Task requirements
A: Write out the entire passage on migrant smuggling exactly, with no changes.
B: Extract the rows from the line containing "Given: Click into the Email input field" through the last of the rows, inclusive, and reproduce them exactly.

**** Passage

EU border control agency Frontex says migrant smuggling -- along with other aspects of human trafficking -- has surpassed the weapons and drugs trades as a money earner for organized crime. (file photo)

EU border control agency Frontex says migrant smuggling -- along with other aspects of human trafficking -- has surpassed the weapons and drugs trades as a money earner for organized crime. (file photo)

A year and a half ago, Abdullah left his home in Afghanistan to settle in Germany.

It was his third attempt. He had previously spent four years in Greece, but his pay was so miserable that he regretted his decision and returned home. On his second effort, he managed to get only as far as Turkey, where he was detained and deported after spending a year and a half in jail.

But Abdullah, whose name has been changed in this story to protect his identity, complains that he couldn't live long in his own country. He owed hundreds of thousands of afghanis to relatives and friends who wanted their money back, and he grew restless with little prospect of turning his life around.

"Whenever I went to my village, I couldn't leave home," he says.

Jobless and still itching to get away, Abdullah somehow convinced friends to lend him money once again and he paid $6,000 to a local smuggler in Afghanistan.

This time, he says, he traveled risky routes through Iran to Turkey for two months, then evaded Turkish police and eventually reached Bulgaria. He rented a shared room with friends in Sofia, living illegally in the Bulgarian capital and working at a friend's Internet cafe.

There, Abdullah found himself advising other asylum seekers on how to avoid police and reach their final European destination. But armed with local knowledge and extensive contacts, he quickly realized he could cash in on his savvy and turn his free advice into a lucrative business: trafficking.

Abdullah prefers to characterize it as helping fellow asylum seekers for money, and he goes to pains to reconcile the work with his conscience.

********
**** Entries shown

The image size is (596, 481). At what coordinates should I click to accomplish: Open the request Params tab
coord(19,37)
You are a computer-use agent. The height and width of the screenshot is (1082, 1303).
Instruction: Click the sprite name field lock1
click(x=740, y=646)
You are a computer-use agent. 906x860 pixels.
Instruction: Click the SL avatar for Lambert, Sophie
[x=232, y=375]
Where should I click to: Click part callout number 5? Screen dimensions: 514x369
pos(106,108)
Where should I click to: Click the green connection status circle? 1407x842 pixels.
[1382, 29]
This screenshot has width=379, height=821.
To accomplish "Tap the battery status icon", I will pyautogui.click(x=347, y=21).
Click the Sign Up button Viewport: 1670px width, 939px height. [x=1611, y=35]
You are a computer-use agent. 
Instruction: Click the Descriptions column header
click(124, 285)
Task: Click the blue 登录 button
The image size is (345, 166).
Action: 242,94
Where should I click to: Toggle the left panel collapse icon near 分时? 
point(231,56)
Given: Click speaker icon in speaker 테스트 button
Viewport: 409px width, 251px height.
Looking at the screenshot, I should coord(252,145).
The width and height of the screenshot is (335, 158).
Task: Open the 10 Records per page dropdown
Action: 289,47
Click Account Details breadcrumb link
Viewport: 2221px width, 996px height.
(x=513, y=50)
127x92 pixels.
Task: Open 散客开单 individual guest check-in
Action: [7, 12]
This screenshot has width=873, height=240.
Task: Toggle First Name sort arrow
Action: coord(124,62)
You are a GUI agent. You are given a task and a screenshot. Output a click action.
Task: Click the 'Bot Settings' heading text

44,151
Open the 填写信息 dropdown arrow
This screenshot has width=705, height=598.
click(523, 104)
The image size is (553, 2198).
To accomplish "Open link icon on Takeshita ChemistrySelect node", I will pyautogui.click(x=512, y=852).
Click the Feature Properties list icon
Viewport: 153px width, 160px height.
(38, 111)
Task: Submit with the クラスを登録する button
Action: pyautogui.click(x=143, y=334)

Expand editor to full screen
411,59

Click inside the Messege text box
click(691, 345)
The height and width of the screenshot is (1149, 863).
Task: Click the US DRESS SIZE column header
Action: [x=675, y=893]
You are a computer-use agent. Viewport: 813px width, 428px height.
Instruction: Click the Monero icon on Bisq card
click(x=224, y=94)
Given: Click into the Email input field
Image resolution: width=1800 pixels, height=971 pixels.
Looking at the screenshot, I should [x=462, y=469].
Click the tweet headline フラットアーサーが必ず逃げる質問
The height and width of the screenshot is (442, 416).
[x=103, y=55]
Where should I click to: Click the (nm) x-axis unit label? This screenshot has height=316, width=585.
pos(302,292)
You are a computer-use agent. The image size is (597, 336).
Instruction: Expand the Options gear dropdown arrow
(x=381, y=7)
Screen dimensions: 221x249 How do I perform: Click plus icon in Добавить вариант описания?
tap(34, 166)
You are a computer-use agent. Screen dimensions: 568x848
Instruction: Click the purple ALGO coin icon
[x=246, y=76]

********

Task answers
A:
EU border control agency Frontex says migrant smuggling -- along with other aspects of human trafficking -- has surpassed the weapons and drugs trades as a money earner for organized crime. (file photo)

EU border control agency Frontex says migrant smuggling -- along with other aspects of human trafficking -- has surpassed the weapons and drugs trades as a money earner for organized crime. (file photo)

A year and a half ago, Abdullah left his home in Afghanistan to settle in Germany.

It was his third attempt. He had previously spent four years in Greece, but his pay was so miserable that he regretted his decision and returned home. On his second effort, he managed to get only as far as Turkey, where he was detained and deported after spending a year and a half in jail.

But Abdullah, whose name has been changed in this story to protect his identity, complains that he couldn't live long in his own country. He owed hundreds of thousands of afghanis to relatives and friends who wanted their money back, and he grew restless with little prospect of turning his life around.

"Whenever I went to my village, I couldn't leave home," he says.

Jobless and still itching to get away, Abdullah somehow convinced friends to lend him money once again and he paid $6,000 to a local smuggler in Afghanistan.

This time, he says, he traveled risky routes through Iran to Turkey for two months, then evaded Turkish police and eventually reached Bulgaria. He rented a shared room with friends in Sofia, living illegally in the Bulgarian capital and working at a friend's Internet cafe.

There, Abdullah found himself advising other asylum seekers on how to avoid police and reach their final European destination. But armed with local knowledge and extensive contacts, he quickly realized he could cash in on his savvy and turn his free advice into a lucrative business: trafficking.

Abdullah prefers to characterize it as helping fellow asylum seekers for money, and he goes to pains to reconcile the work with his conscience.

B:
Given: Click into the Email input field
Image resolution: width=1800 pixels, height=971 pixels.
Looking at the screenshot, I should [x=462, y=469].
Click the tweet headline フラットアーサーが必ず逃げる質問
The height and width of the screenshot is (442, 416).
[x=103, y=55]
Where should I click to: Click the (nm) x-axis unit label? This screenshot has height=316, width=585.
pos(302,292)
You are a computer-use agent. The image size is (597, 336).
Instruction: Expand the Options gear dropdown arrow
(x=381, y=7)
Screen dimensions: 221x249 How do I perform: Click plus icon in Добавить вариант описания?
tap(34, 166)
You are a computer-use agent. Screen dimensions: 568x848
Instruction: Click the purple ALGO coin icon
[x=246, y=76]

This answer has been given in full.